[Stored data entries]
▼▼▼

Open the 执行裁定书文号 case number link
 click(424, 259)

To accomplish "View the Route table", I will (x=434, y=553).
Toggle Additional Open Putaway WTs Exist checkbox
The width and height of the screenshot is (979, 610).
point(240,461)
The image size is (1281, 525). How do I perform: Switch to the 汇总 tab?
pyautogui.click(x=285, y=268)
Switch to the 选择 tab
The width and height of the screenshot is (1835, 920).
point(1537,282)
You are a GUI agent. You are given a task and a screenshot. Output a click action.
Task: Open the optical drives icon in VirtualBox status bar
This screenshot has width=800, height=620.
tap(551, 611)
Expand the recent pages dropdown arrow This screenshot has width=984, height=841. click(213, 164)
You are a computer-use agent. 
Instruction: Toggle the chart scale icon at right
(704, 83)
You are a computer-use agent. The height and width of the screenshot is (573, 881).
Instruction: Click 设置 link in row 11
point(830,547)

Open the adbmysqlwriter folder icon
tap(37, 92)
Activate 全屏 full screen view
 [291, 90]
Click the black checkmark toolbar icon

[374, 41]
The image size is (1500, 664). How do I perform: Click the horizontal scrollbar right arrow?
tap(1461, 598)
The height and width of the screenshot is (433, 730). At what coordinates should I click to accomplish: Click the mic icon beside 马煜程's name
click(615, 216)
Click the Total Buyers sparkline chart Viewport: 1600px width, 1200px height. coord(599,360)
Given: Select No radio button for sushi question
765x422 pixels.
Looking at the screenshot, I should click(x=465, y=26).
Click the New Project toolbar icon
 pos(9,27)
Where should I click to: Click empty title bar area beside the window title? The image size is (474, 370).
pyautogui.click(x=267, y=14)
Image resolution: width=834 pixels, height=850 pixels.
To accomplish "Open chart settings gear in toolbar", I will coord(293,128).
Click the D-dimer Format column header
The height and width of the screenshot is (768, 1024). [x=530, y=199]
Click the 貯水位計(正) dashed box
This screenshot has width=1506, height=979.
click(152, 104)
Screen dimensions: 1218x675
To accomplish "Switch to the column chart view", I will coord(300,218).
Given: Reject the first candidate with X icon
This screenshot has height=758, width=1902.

▲▲▲

* _Aim of the exercise_
Every entry above has to be returned exactly as written.

* _Your solution_
Open the 执行裁定书文号 case number link
 click(424, 259)

To accomplish "View the Route table", I will (x=434, y=553).
Toggle Additional Open Putaway WTs Exist checkbox
The width and height of the screenshot is (979, 610).
point(240,461)
The image size is (1281, 525). How do I perform: Switch to the 汇总 tab?
pyautogui.click(x=285, y=268)
Switch to the 选择 tab
The width and height of the screenshot is (1835, 920).
point(1537,282)
You are a GUI agent. You are given a task and a screenshot. Output a click action.
Task: Open the optical drives icon in VirtualBox status bar
This screenshot has width=800, height=620.
tap(551, 611)
Expand the recent pages dropdown arrow This screenshot has width=984, height=841. click(213, 164)
You are a computer-use agent. 
Instruction: Toggle the chart scale icon at right
(704, 83)
You are a computer-use agent. The height and width of the screenshot is (573, 881).
Instruction: Click 设置 link in row 11
point(830,547)

Open the adbmysqlwriter folder icon
tap(37, 92)
Activate 全屏 full screen view
 [291, 90]
Click the black checkmark toolbar icon

[374, 41]
The image size is (1500, 664). How do I perform: Click the horizontal scrollbar right arrow?
tap(1461, 598)
The height and width of the screenshot is (433, 730). At what coordinates should I click to accomplish: Click the mic icon beside 马煜程's name
click(615, 216)
Click the Total Buyers sparkline chart Viewport: 1600px width, 1200px height. coord(599,360)
Given: Select No radio button for sushi question
765x422 pixels.
Looking at the screenshot, I should click(x=465, y=26).
Click the New Project toolbar icon
 pos(9,27)
Where should I click to: Click empty title bar area beside the window title? The image size is (474, 370).
pyautogui.click(x=267, y=14)
Image resolution: width=834 pixels, height=850 pixels.
To accomplish "Open chart settings gear in toolbar", I will coord(293,128).
Click the D-dimer Format column header
The height and width of the screenshot is (768, 1024). [x=530, y=199]
Click the 貯水位計(正) dashed box
This screenshot has width=1506, height=979.
click(152, 104)
Screen dimensions: 1218x675
To accomplish "Switch to the column chart view", I will coord(300,218).
Given: Reject the first candidate with X icon
This screenshot has height=758, width=1902.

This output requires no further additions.